++++ Input data ++++

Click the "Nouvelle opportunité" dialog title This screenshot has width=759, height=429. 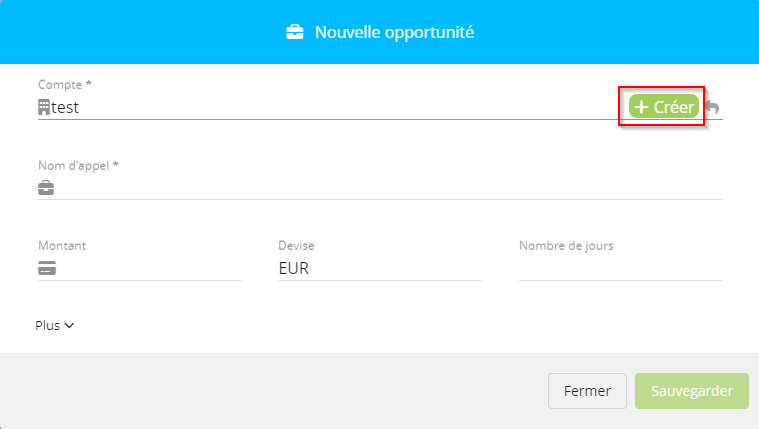[x=394, y=33]
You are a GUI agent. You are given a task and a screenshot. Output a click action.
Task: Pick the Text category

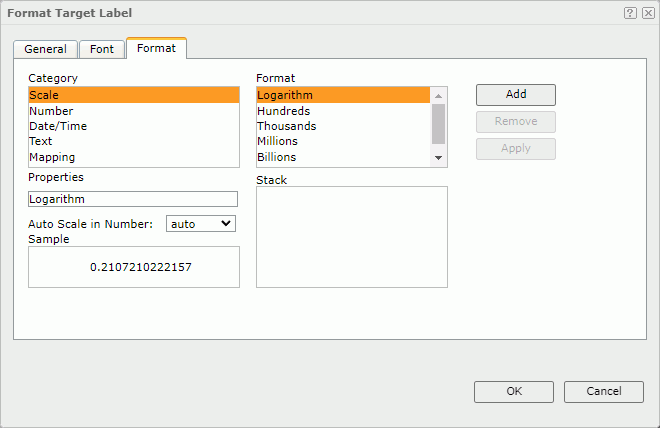(41, 141)
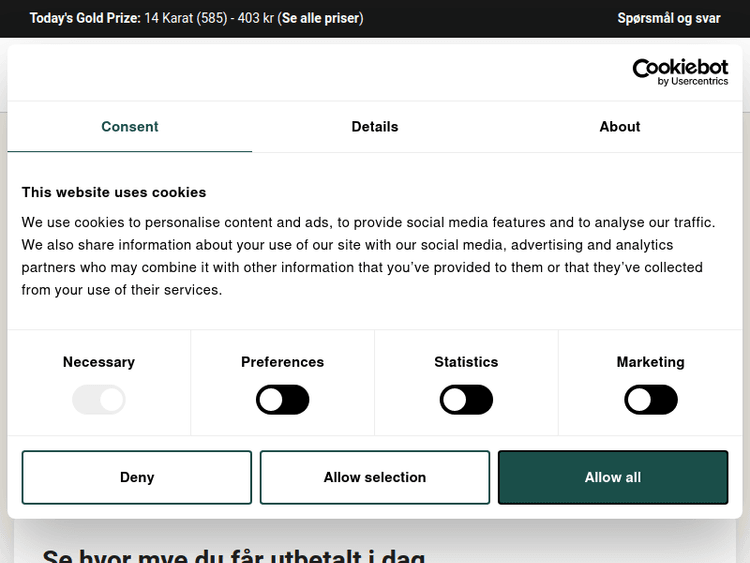Click the Today's Gold Prize text
The width and height of the screenshot is (750, 563).
coord(85,18)
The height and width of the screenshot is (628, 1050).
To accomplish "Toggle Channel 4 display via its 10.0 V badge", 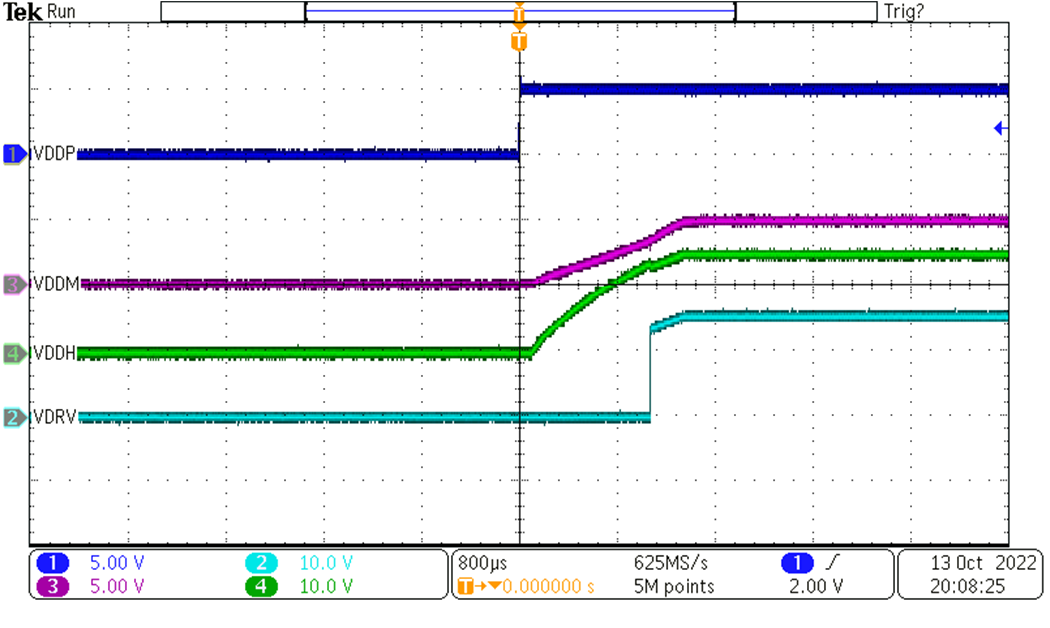I will 260,588.
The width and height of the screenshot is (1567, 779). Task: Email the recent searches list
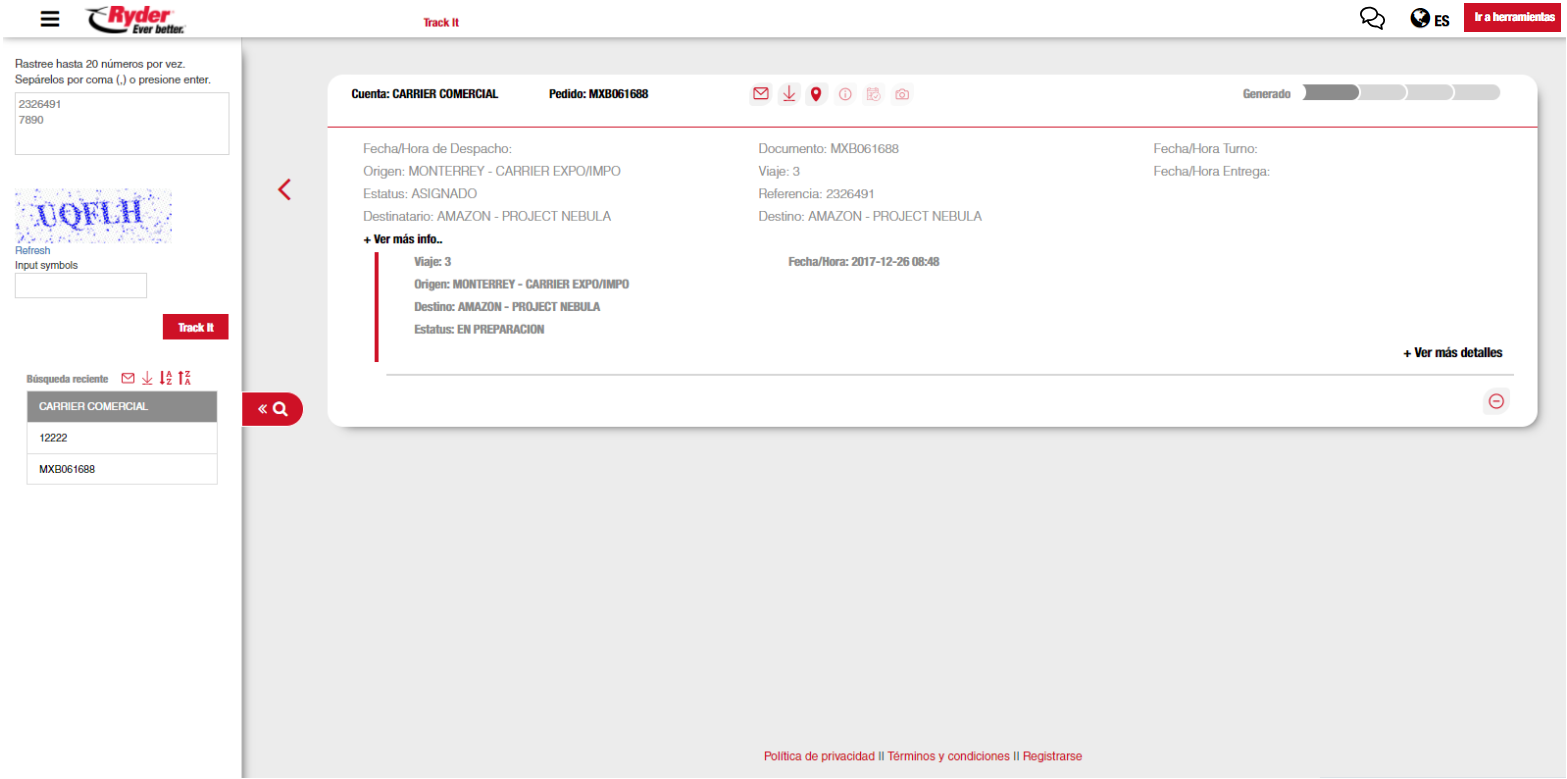point(128,378)
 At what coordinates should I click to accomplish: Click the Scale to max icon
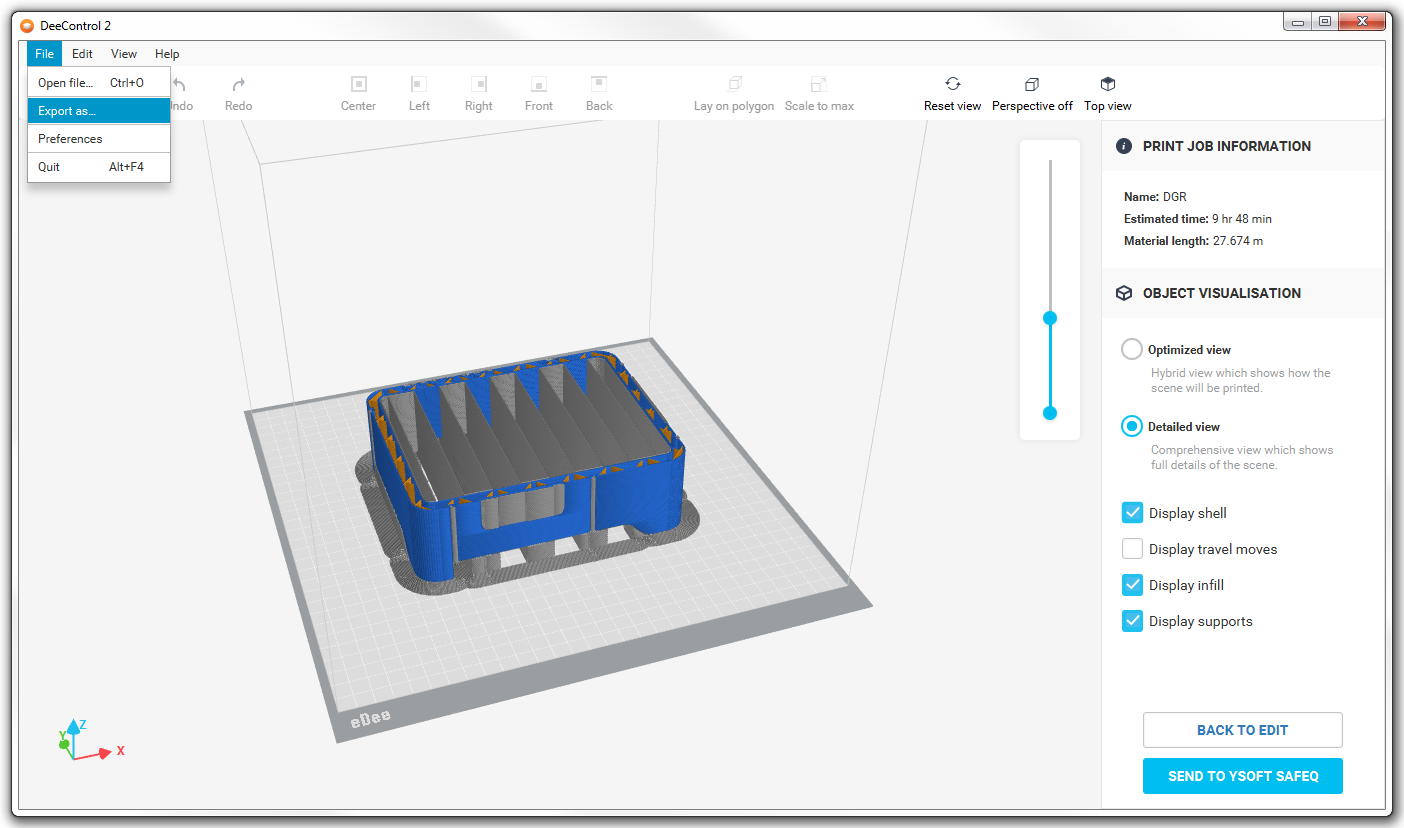(x=818, y=85)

++++

## Your assignment
Write out exactly, and only, the lines from the line holding "At what coordinates" through the end of the data, inclusive, without any pictures.

## Exercise output
 At what coordinates should I click to accomplish: Click the Scale to max icon
(x=818, y=85)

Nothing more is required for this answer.